Et j'ai commencé à me dire que je ne sauverais pas le monde. Que mes enfants vivront dans un monde que je n'aurais pas connu, celui qui fera au mieux 2° degrés de plus, celui des murs qui s'érigent pour ne pas voir les réfugiés climatiques, et qui sait peut-être celui des guerres aussi. 

Et j'ai paniqué. 

J'ai essayé de gérer ce que je pouvais gérer : mon logement, ma consommation. J'ai essayé de mettre de l'ordre dans la maison pour limiter de brouillard qu'il y avait dans ma tête, mais ça n'a pas suffit. 

J'ai pleuré, j'ai tempêté, j'ai crié, j'ai demandé qu'ils m'aident pour les tâches ménagères. 

J'aurais aimé qu'on m'épaule, qu'on me dise "attend là, tu ne peux pas tout gérer, je vais le faire". Pas "lâche du lest" parce que ça, ça veut dire "ça ne sera pas fait mais c'est pas grave" non "je vais le faire"

Mais rien n'est venu. 

Alors j'ai déprimé, j'ai arrêté de pleurer car ça ne servait à rien, mais les larmes étaient là présentes, tout le temps. 

Je n'étais pas wonder woman. Je ne sauverais pas le monde. 

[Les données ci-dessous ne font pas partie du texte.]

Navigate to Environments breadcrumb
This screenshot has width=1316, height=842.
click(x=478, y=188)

Et puis au moment où cet article germait dans mon esprit, j'ai expliqué cela à une amie, sur un banc entrecoupée de "il a mangé du sable" et "je peux faire du toboggan". J'ai expliqué cette peur qui me bouffe au fond de moi chaque jour. Peur de ce qui les attend plus tard. Peur de ne pas avoir pu leur faire un monde comme celui dont je rêve pour eux. 

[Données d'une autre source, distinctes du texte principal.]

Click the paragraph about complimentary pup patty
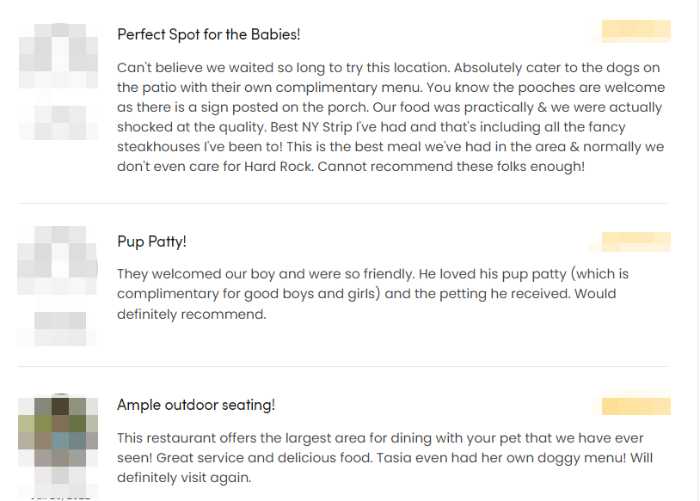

Cette peur qui me réveille la nuit, qui met une boule dans ma gorge, dans mon ventre et trop de sucre dans mon assiette. 

Et cette boule est partie. Toute seule. Juste d'avoir été verbalisée. 

Je ne suis pas wonder woman

"Ne te mets pas la pression. Se laisser bouffer ne sert à rien. Tu fais ce que tu peux c'est déjà bien"

Mais ce n'est pas assez.

Non ce n'est pas assez. Mais est-ce que je peux vraiment faire plus sans m'épuiser? Sans devenir cette mère qui crie tout le temps car son cerveau est trop désordonnée pour qu'elle supporte les culottes qui traînent? Visiblement non. 

Alors je ne sais pas. 

Je rêve toujours d'un monde meilleur pour eux. 

Je n'en ai pas les clefs. 

je vais juste essayer de faire d'eux des enfants heureux. des adultes épanouis. Ce sera déjà bien non?